++++ Source data

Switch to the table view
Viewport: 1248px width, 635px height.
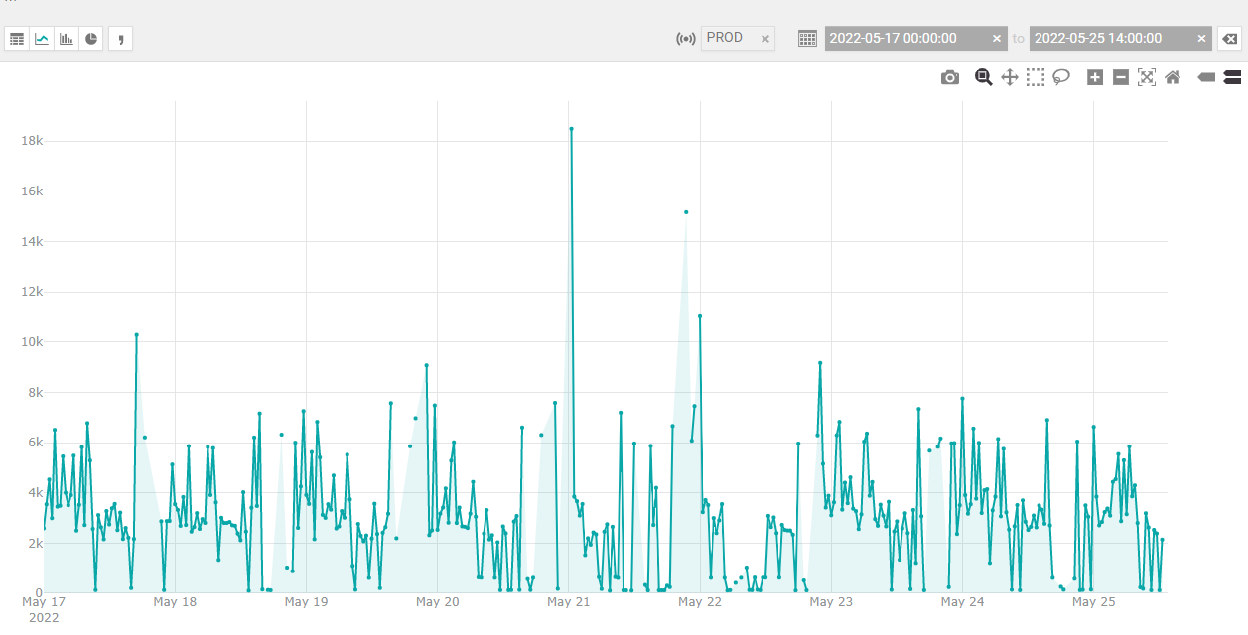click(16, 38)
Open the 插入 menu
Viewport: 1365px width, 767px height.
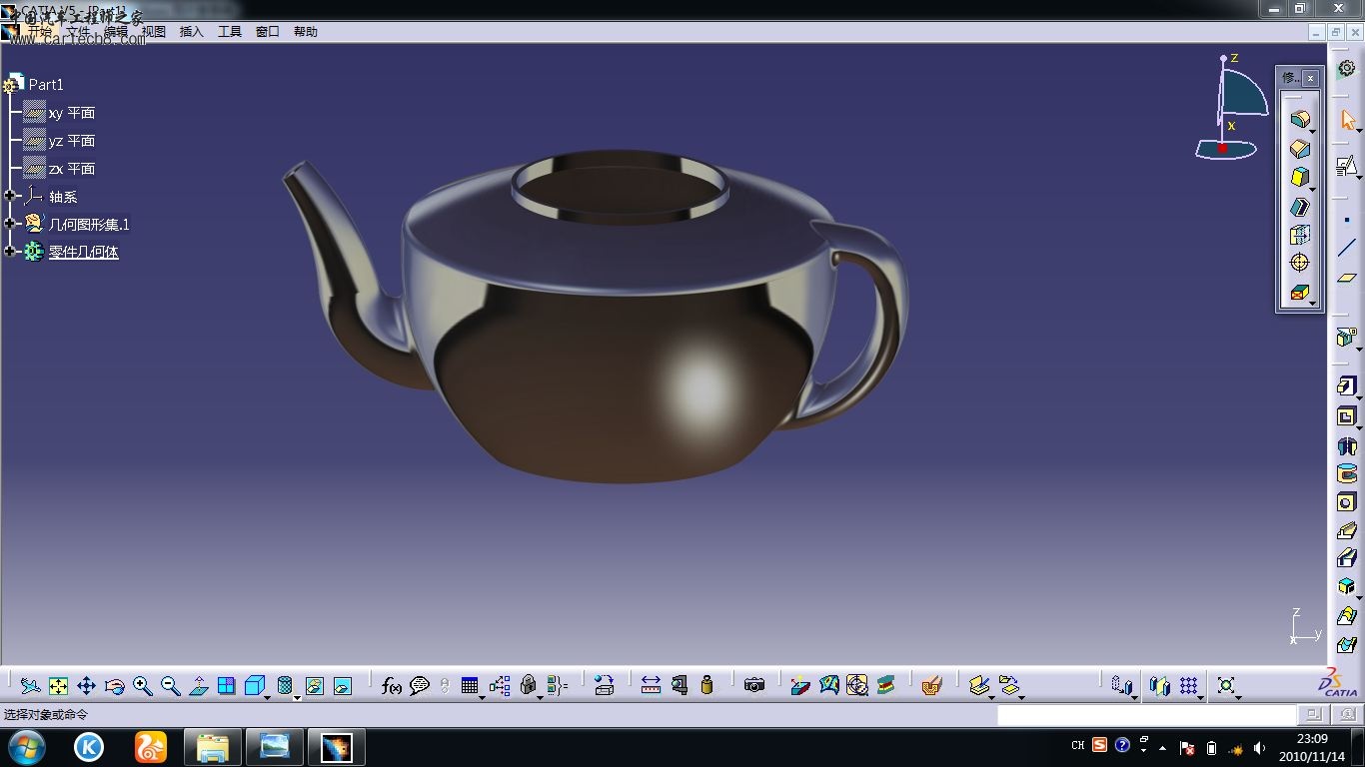(x=191, y=32)
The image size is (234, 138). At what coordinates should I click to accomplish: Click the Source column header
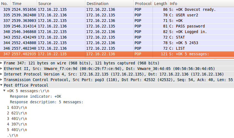click(x=61, y=3)
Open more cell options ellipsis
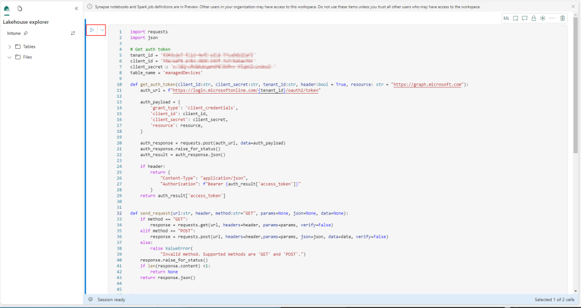The height and width of the screenshot is (308, 581). 552,18
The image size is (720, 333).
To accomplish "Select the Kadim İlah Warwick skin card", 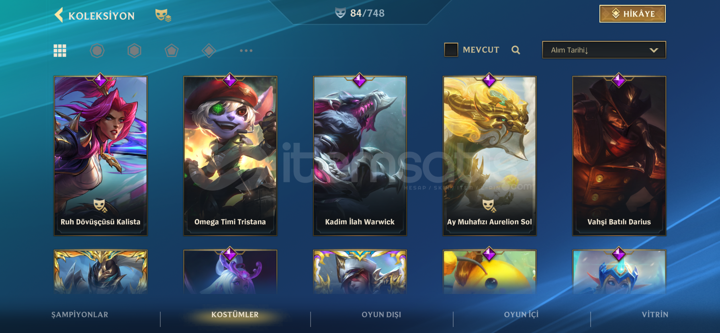I will click(x=360, y=156).
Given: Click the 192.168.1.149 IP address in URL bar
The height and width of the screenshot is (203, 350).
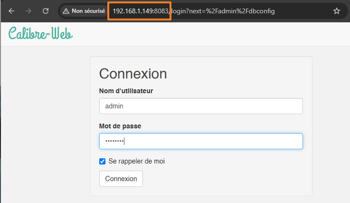Looking at the screenshot, I should (133, 10).
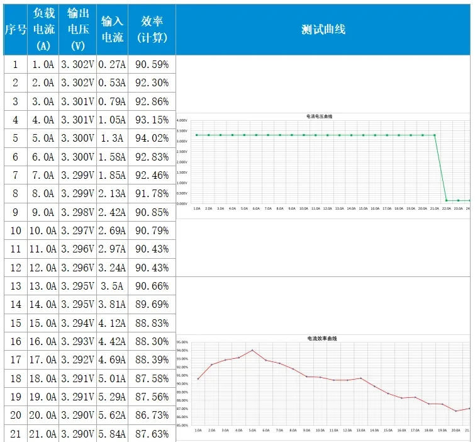The width and height of the screenshot is (475, 442).
Task: Select the 电流电压曲线 chart title
Action: click(319, 116)
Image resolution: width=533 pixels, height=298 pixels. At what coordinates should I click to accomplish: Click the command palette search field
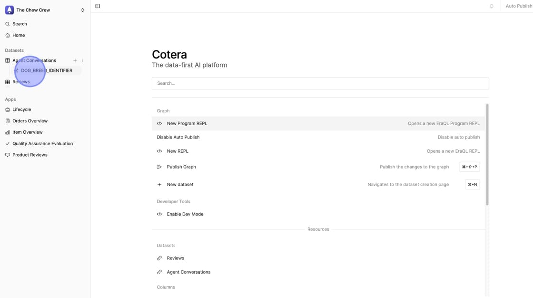[x=320, y=83]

++++++++

(Problem to work on) What is needed is an exact copy of the lines from the beginning of the data through the line containing "The image size is (720, 333).", both included, without any pictures.

(Written reply)
Switch to the table view
Viewport: 1248px width, 635px height.
click(16, 38)
Open the 插入 menu
Viewport: 1365px width, 767px height.
(x=191, y=32)
The image size is (234, 138). At what coordinates should I click to accomplish: Click the Source column header
click(x=61, y=3)
Open more cell options ellipsis
The height and width of the screenshot is (308, 581). 552,18
The image size is (720, 333).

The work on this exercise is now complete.